On Average The 10 Best Locations
Location	Percent_that_agree
Wandsworth	95.43008
Kingston upon Thames	95.26439
Westminster	95.16698
Southwark	95.05725
Lewisham	95.03112
Richmond upon Thames	95.02470
Lambeth	94.68958
Kensington and Chelsea	94.63949
Tower Hamlets	94.59401
Greenwich	94.46188

library(tidyverse)
library(dplyr)
library(knitr)
bottom_10_worst <- top_10_best %>% arrange(Percent_that_agree)
kable(bottom_10_worst[1:10,], caption = "On Average The 10 Worst Locations")
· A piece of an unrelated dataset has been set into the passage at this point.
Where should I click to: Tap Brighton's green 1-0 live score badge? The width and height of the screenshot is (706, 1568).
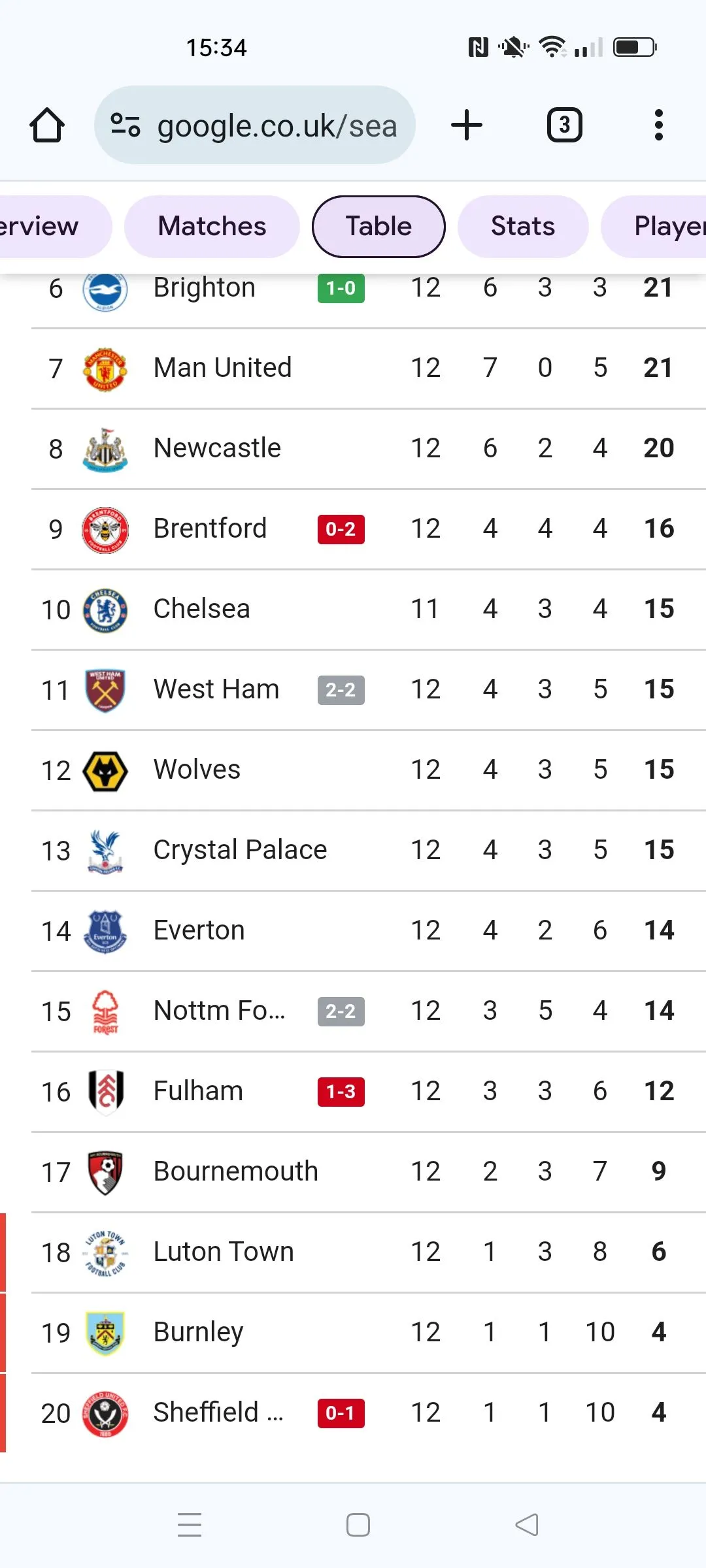coord(341,288)
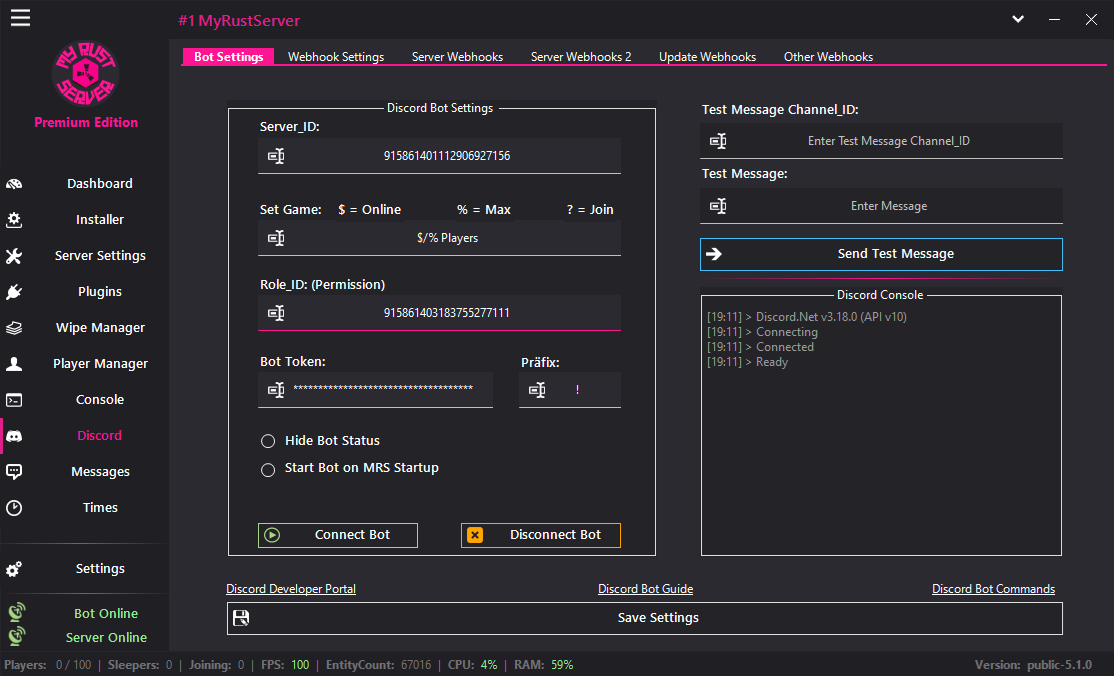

On Average The 10 Worst Locations
Location	Percent_that_agree
Barking and Dagenham	84.22376
Enfield	88.39967
Havering	89.25624
Haringey	89.79727
Redbridge	89.94341
Hounslow	90.10059
Hillingdon	90.22660
Waltham Forest	90.93332
Brent	90.99101
Bexley	91.42041

Plot Representing Barking and Dagenham Where On Average Was Considered The Least Inclusive Socially

library(tidyverse)
library(dplyr)
library(ggplot2)
Bark_Dagen <- original_data %>% filter(Location == "Barking and Dagenham") %>% group_by(Location)
ggplot(Bark_Dagen, aes(x = Year, y = Percent_that_agree)) + geom_line(color = "red") + geom_point(color = "darkblue") + ggtitle("Barking and Dagenham Analysis from 2012-2018") + ylab("% Of People That Feel Their Neighborhood Is Inclusive") + theme(text=element_text(size = 10, family = "sans")) + theme_minimal()

* The chart makes one wonder why the dramatic drop off of public perceptions from the beginning of 2013 to the end of 2015 occured. It would be interesting to do a deeper analysis comparing other socio-economic factors to tell more of the story.

Summary:

It was interesting to work with open data for the first time and the process of deciding what to choose to analyze was compelling. Just open data in general is engaging to work with because of the transparency it provides to help reduce corruption. My data set was relatively small and clean which did not requrie too much manipulation before analysis. Overall, it has been rewarding to become more familiar with the basics of data analysis and how much there is still to learn.